Was versteht man unter Taijiquan als ‚innere Kampfkunst‘?
Taijiquan weist innere sowie äußere Aspekte auf. Eine harte Trennung zwischen „innerer“ und „äußerer“ Kampfkunst ist wenig hilfreich. Im Chen-Stil Taijiquan spricht man eher davon, Innen und Außen zu verbinden (内外合一). Jede Einseitigkeit gilt es zu vermeiden und somit auch eine reine Betonung von Innen oder eben nur von Außen. Chen-Stil Taijiquan hat einen äußeren Rahmen und eine äußere Form, die es zu erlernen gilt. Daran führt kein Weg vorbei. Dieser Rahmen steckt quasi den eigenen Bewegungsradius ab. Über äußere Verbindungen öffnen wir anschließend die Gelenke und entfalten das Bewegungspotenzial.

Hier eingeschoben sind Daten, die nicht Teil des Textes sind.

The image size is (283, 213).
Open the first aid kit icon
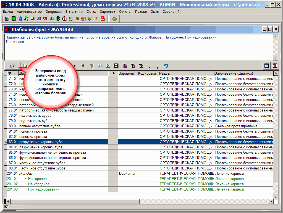64,19

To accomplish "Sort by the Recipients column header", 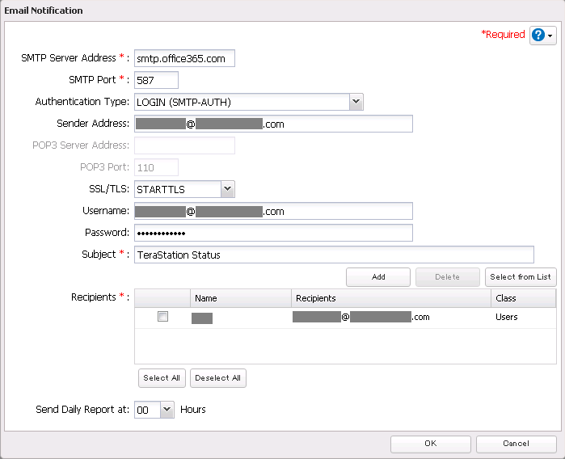I will 390,298.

Chen Zhaokui verglich den Körper mit einem gefüllten Ballon, die äußere Form sollte hierbei stets voll sein. Dieser Ballon wird immer um das Körperzentrum gespannt, so dass der Körper nicht lehnt (不偏不倚), und dann vom Körperkern aus bewegt (以丹田为核心). Die Intention gilt hierbei als Lenker der Bewegung und gibt vor, welche „Ausdellungen“ der Ballon haben soll, in welche Richtung er quasi schiebt, presst, streicht, stößt, faltet und somit Druck ausübt. Auf diese Weise entstehen alle taiji-typischen Kräfte (劲), weswegen man im Chinesischen davon spricht, dass die Expansionskraft (棚劲) die Basis aller weiterführenden Kraftrichtungen ist. Da Expansionskraft ganzkörperlich erreicht wird, ist der Ballon innerlich verbunden und so kann man die daraus resultierende Kraft auch als „neijin“, als innere Kraft bezeichnen. Betrachtet man diesen Prozess etwas feiner, kann man von „neiqi“ sprechen, der inneren Energie, die dann auch mit dem Atem und kleineren Körperbewegungen korrespondiert. An diesem Prozess sind immer Muskeln, Sehnen, Knochen, Bindewebe und Nerven usw. beteiligt, die eben innere Prozesse organisieren. Teilaspekte dieser Bewegungsführung werden heutzutage durch Biotensegrity-Modelle u.ä. in der Wissenschaft beschrieben. Es gilt, wirklich auch Kräfte nach außen auszudrücken, insofern sollte man nicht zu esoterisch denken, sondern die chinesische Ausdrucksweise nach und nach verstehen lernen und dann damit arbeiten, ohne künstlich Dinge in sie hereinzudenken. Eine Trennung von innerer Energie und Körperarbeit oder von innerer und äußerer Kraft wäre dieser Logik nach bereits falsch.